Comments on the expansion of induction of buprenorphine through a telemedicine encounter

Doctor conducting a telemedicine appointment
Editor's note:

This comment letter is part of the USC-Brookings Schaeffer Initiative for Health Policy, which is a partnership between Economic Studies at Brookings and the University of Southern California Schaeffer Center for Health Policy & Economics. The Initiative aims to inform the national health care debate with rigorous, evidence-based analysis leading to practical recommendations using the collaborative strengths of USC and Brookings. The original version of this comment was submitted to the Drug Enforcement Agency on March 17, 2023.
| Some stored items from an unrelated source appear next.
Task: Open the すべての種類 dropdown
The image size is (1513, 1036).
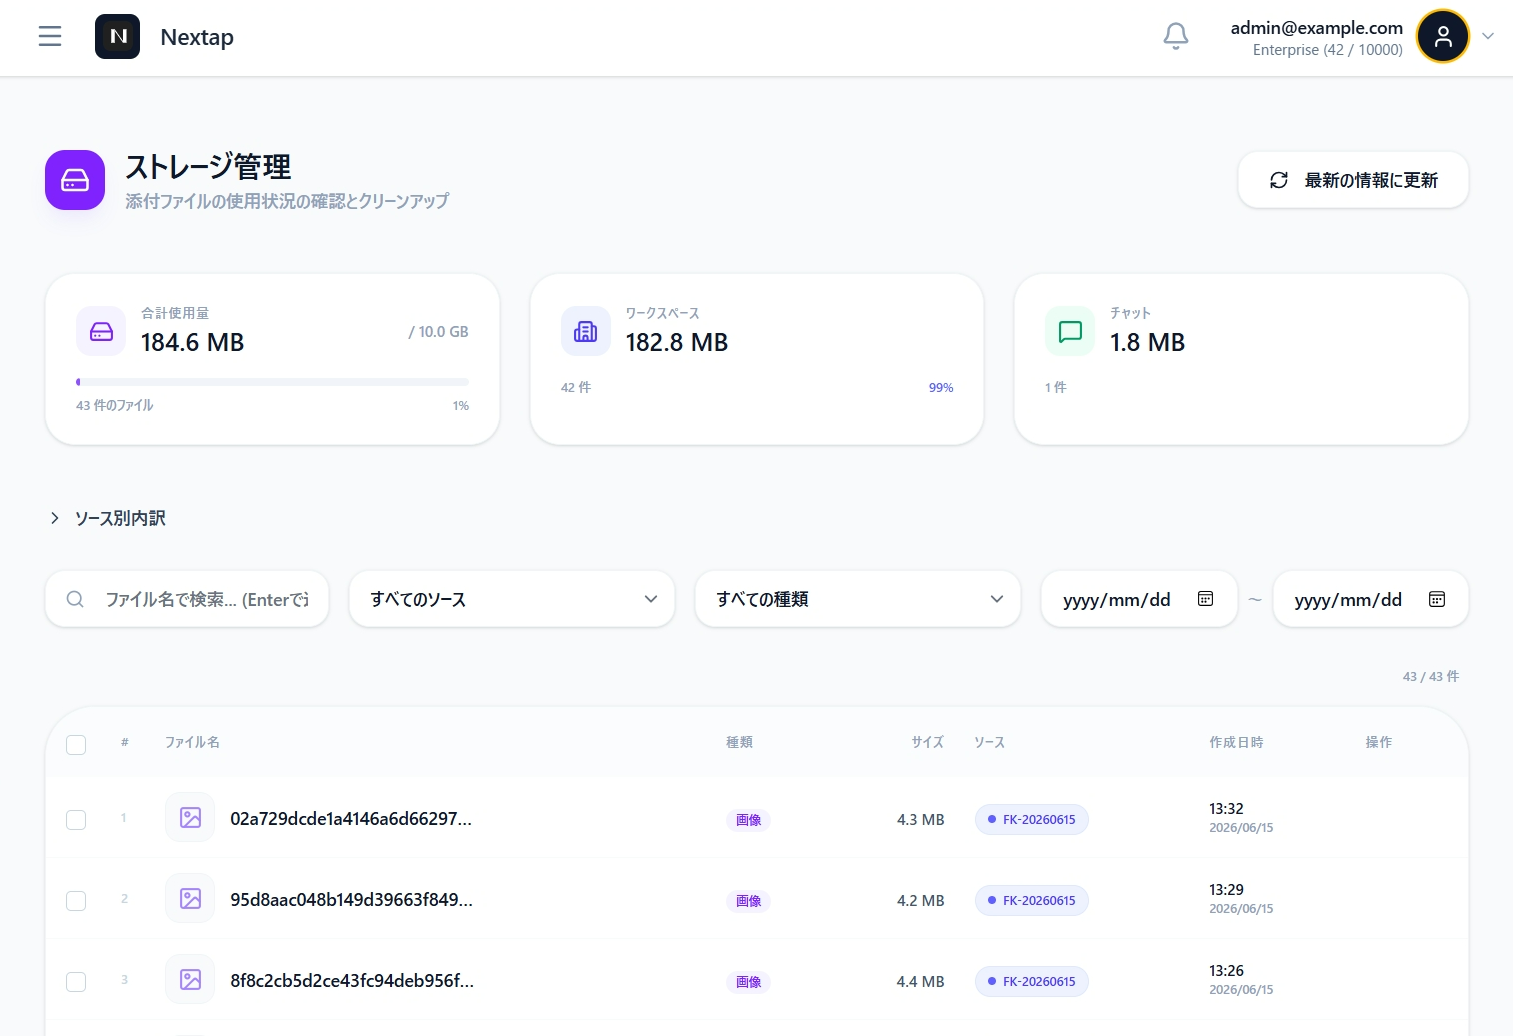Action: click(x=858, y=599)
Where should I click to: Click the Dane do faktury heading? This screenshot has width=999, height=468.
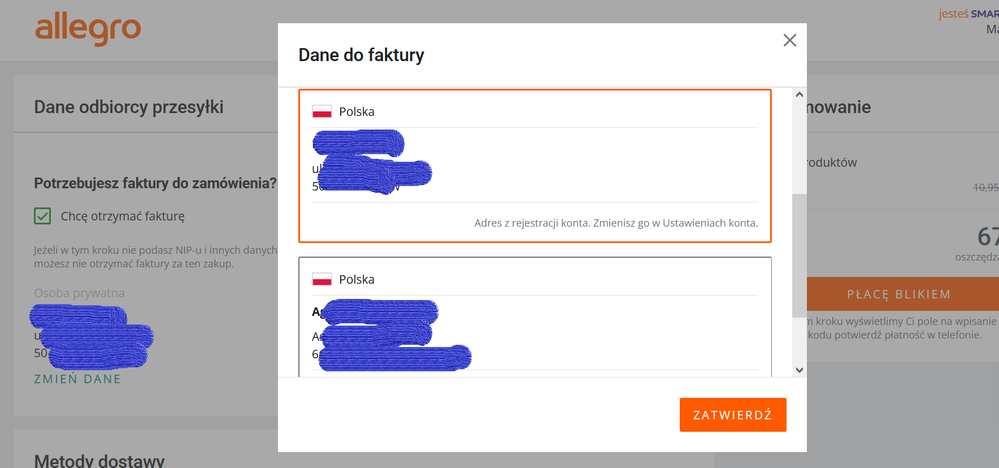click(361, 55)
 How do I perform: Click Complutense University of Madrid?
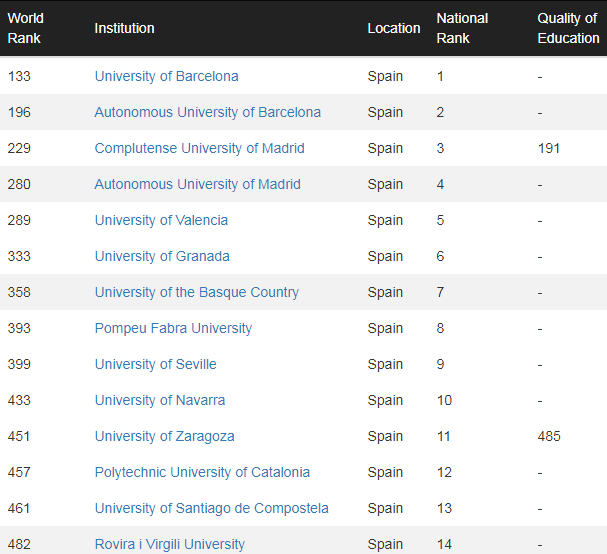point(200,148)
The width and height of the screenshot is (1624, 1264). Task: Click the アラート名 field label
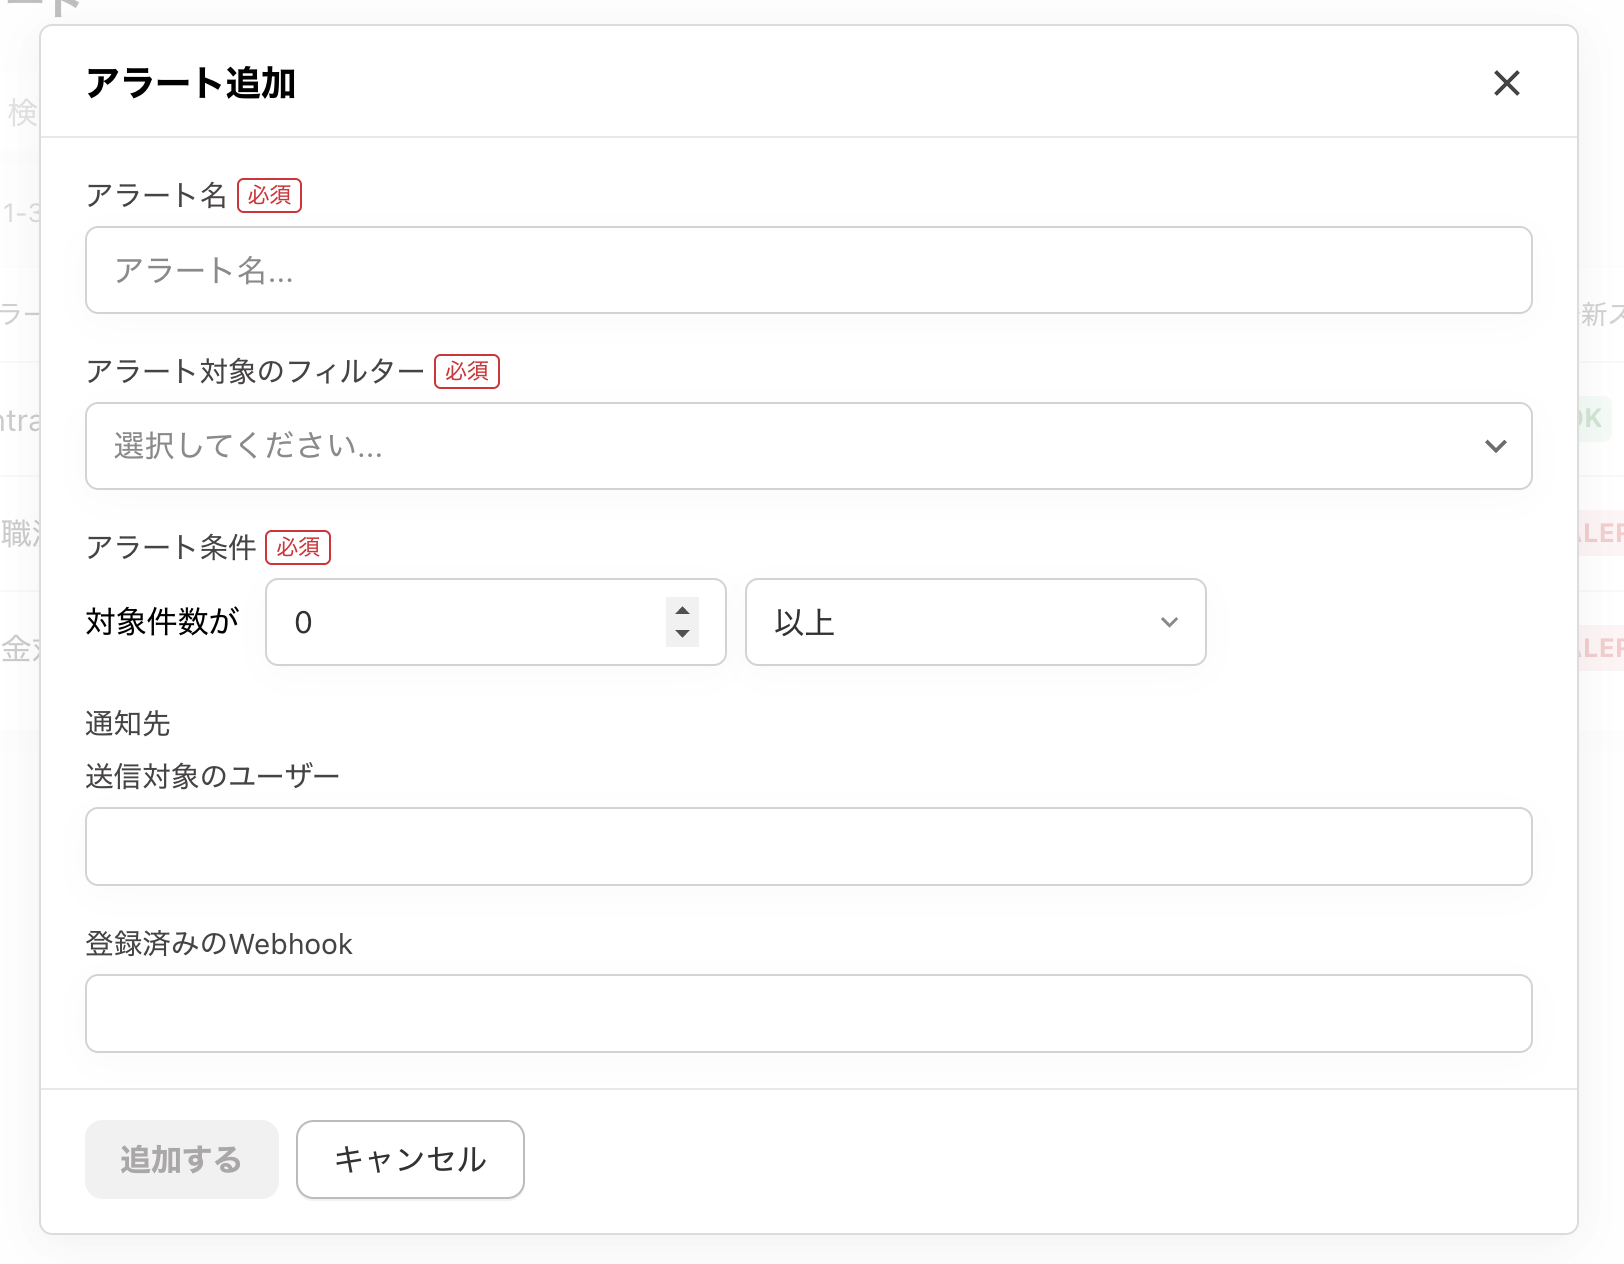point(156,195)

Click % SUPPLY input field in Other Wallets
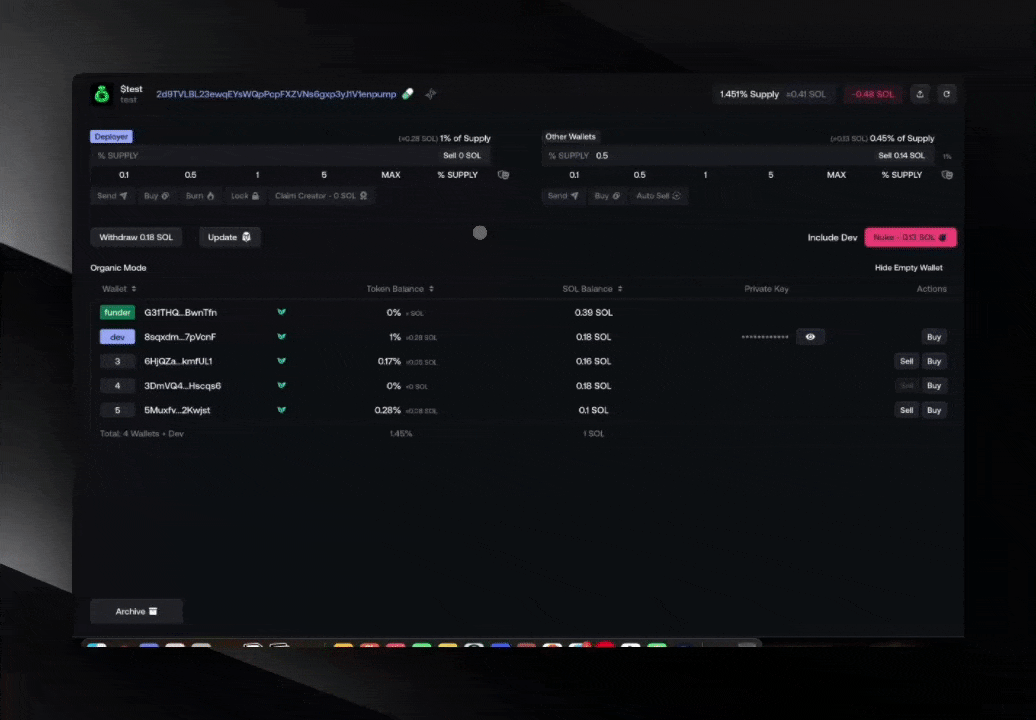[x=700, y=156]
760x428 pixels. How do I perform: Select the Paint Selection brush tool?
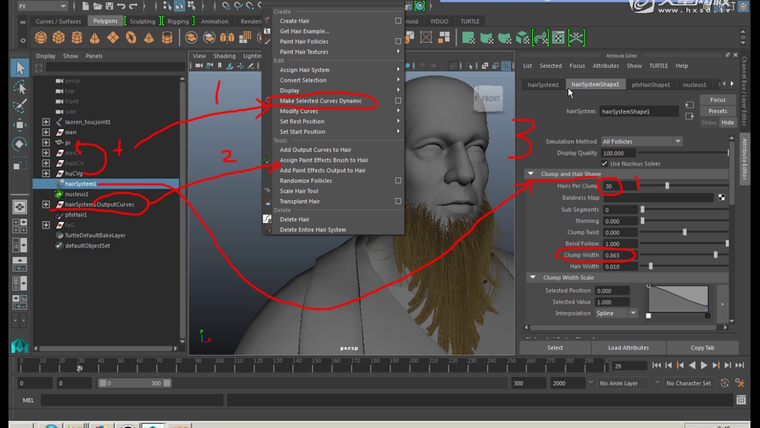19,104
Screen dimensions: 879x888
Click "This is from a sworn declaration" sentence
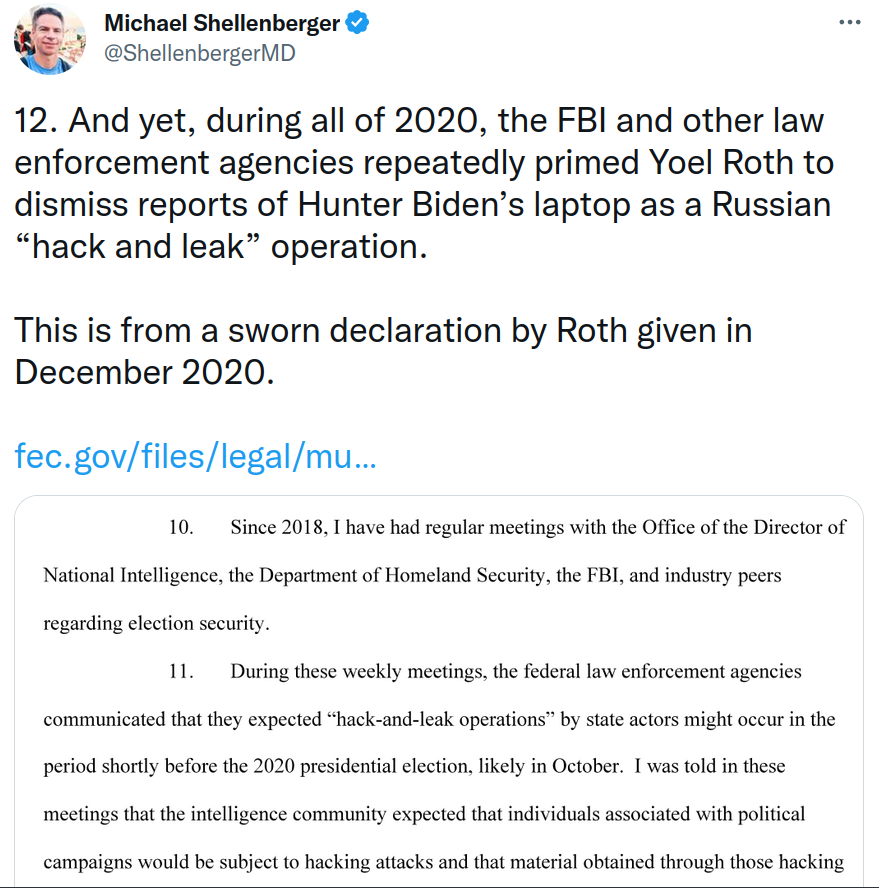258,330
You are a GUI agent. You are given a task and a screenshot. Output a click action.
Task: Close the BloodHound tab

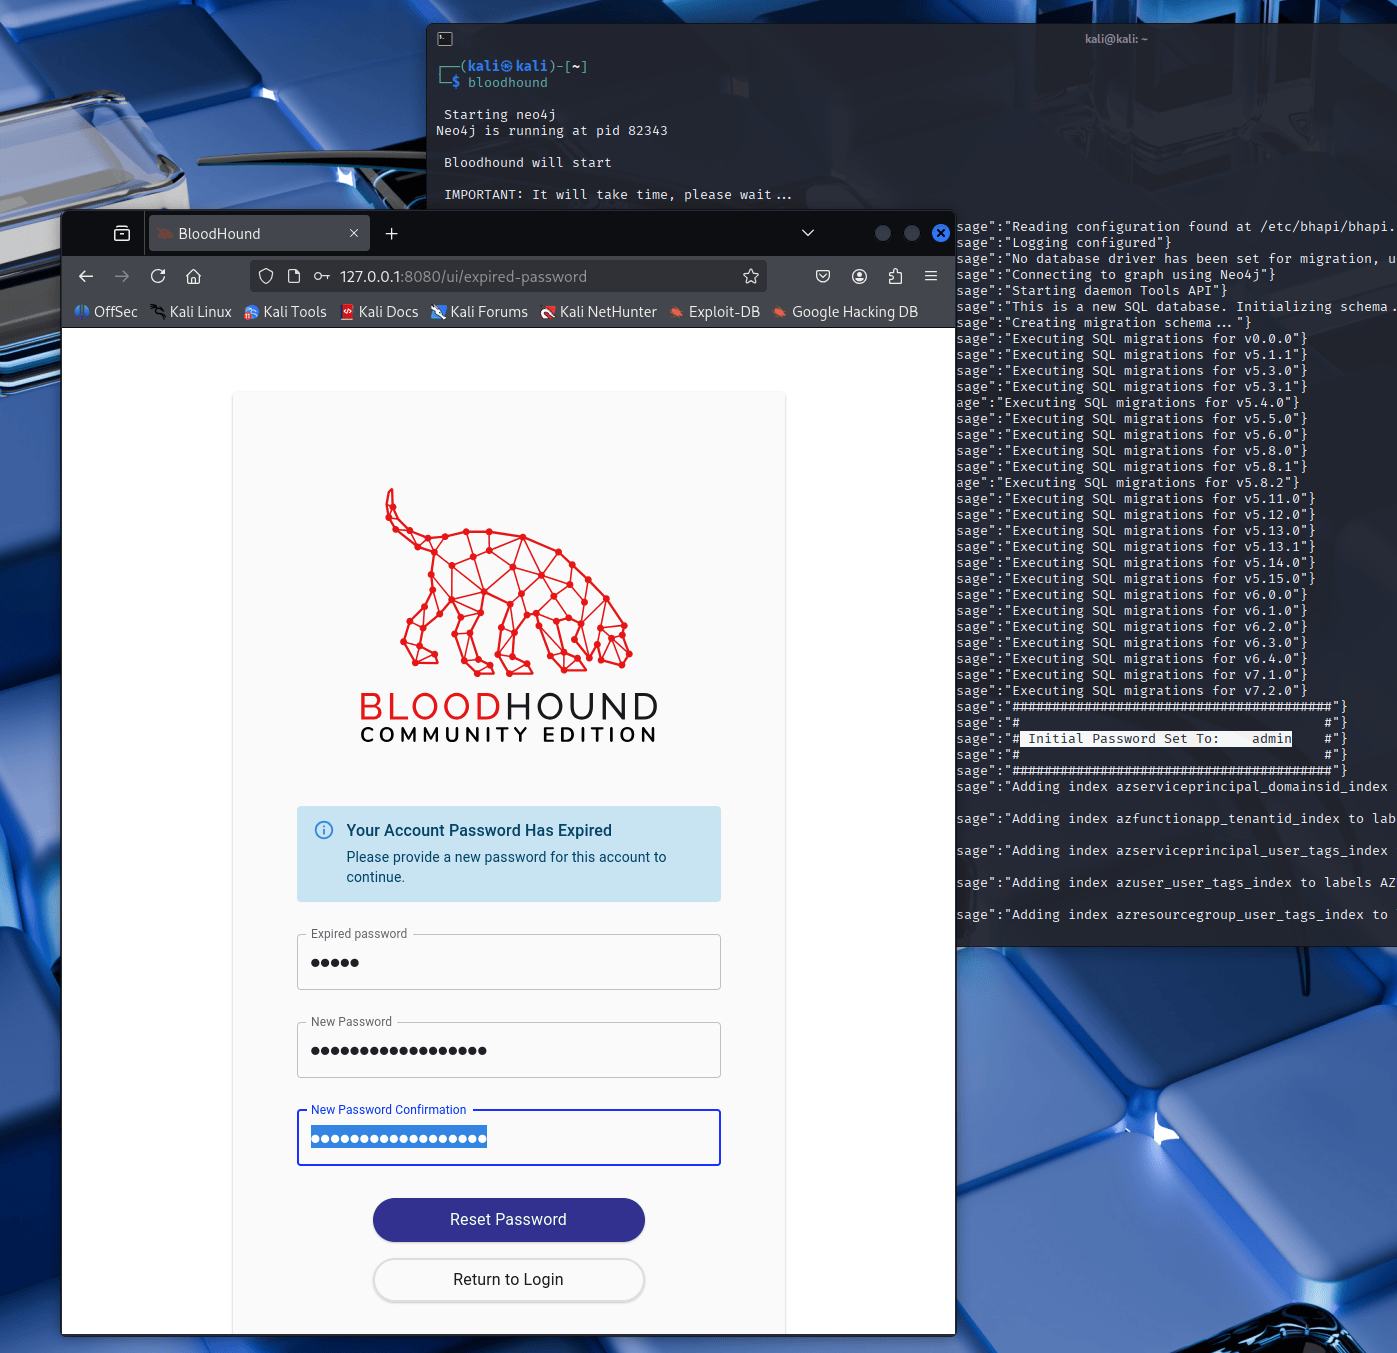(354, 234)
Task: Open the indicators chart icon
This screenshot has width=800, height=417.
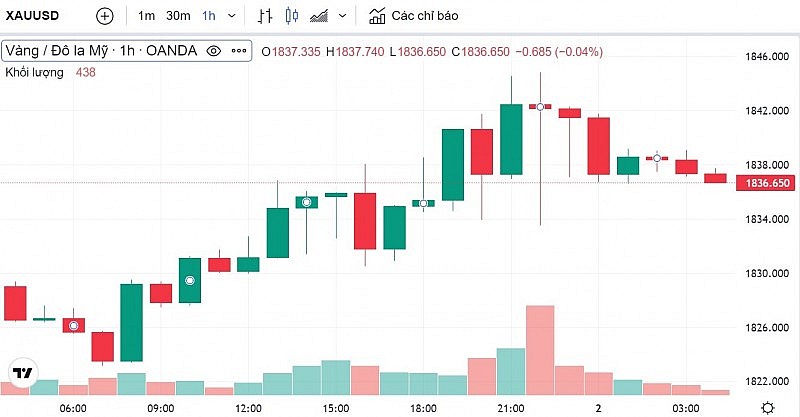Action: (x=377, y=16)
Haiden A. Huskamp, Alisa B. Busch, Pushpa Raja, Michael L. Barnett, Richard G. Frank, and Ateev Mehrotra recently provided comments to the Drug Enforcement Administration (DEA) on a proposed rule on the expansion of induction of buprenorphine through a telemedicine encounter.

Medications for opioid use disorder (MOUD) such as buprenorphine are first-line treatments for opioid use disorder (OUD) with established safety and effectiveness over a broad range of people. Yet most who could benefit from these medications do not get them.  At the same time, opioid partial agonists such as buprenorphine involve some risks to patients as well as to other individuals to whom they may be diverted. There are concerns that telemedicine initiation of buprenorphine could lead to inappropriate use. The challenge for regulators is to find the right balance between an overly restrictive system that limits patient access to MOUD and an overly lax system that could result in harm to patients and to the community.

The U.S. has regulated MOUD tightly relative to other countries. In light of the worsening opioid crisis, with fatal overdoses involving opioids nearly quadrupling between 2010 and 2021, a key goal of policymakers in the U.S. is to improve access to effective treatments, especially MOUD. In recent years, Congress and the Department of Health and Human Services have removed many barriers to MOUD and implemented policies expanding coverage of telemedicine for treatment of OUD. Examples include the recent elimination of the X-waiver, which removed caps on how many patients an individual MOUD provider can treat with buprenorphine; the Comprehensive Addiction and Recovery Act (CARA) expansion of buprenorphine prescribing privileges to include nurse practitioners and physician assistants; the SUPPORT Act, which expanded telemedicine coverage to all Medicare beneficiaries with substance use disorders; and recent SAMHSA regulatory proposals for Opioid Treatment Programs (OTPs) that expand the ability to use telemedicine for the initiation of methadone and buprenorphine.

Evidence from their research and that of others leads them to conclude that the DEA’s proposed rule on telemedicine for buprenorphine fails to strike the right balance. The proposed rule is overly restrictive and would likely create more harm than benefit. Specifically, the evidence to date does not support concerns about substantial medication diversion or misuse associated with prescribing of buprenorphine via telemedicine. They are concerned that the new rule would cut off access to buprenorphine for many patients and decrease the number of patients initiating MOUD. In doing so, the new policy could lead to increased overdose deaths.

In this comment letter, the authors summarize evidence on the use of telemedicine for the prescribing of buprenorphine and comment on specific components of the proposed rule.

Read the full comment letter here.

Disclosures: Haiden Huskamp, Alisa Busch, and Ateev Mehrotra have received support from the National Institute of Health. Busch is Chief Medical Information Officer at McLean Hospital. Michael Barnett is retained as an expert witness in state litigation against opioid manufacturers. Mehrotra has also received consulting support or other financial support related to telemedicine from Commonwealth of Massachusetts, NORC, Black Opal Ventures, Sanofi, and Pew Charitable Trusts. Other than the aforementioned, the authors did not receive financial support from any firm or person for this article or from any firm or person with a financial or political interest in this article. Other than the aforementioned, the authors are not currently an officer, director, or board member of any organization with a financial or political interest in this article. This letter does not represent the views of any organization with which the authors are affiliated.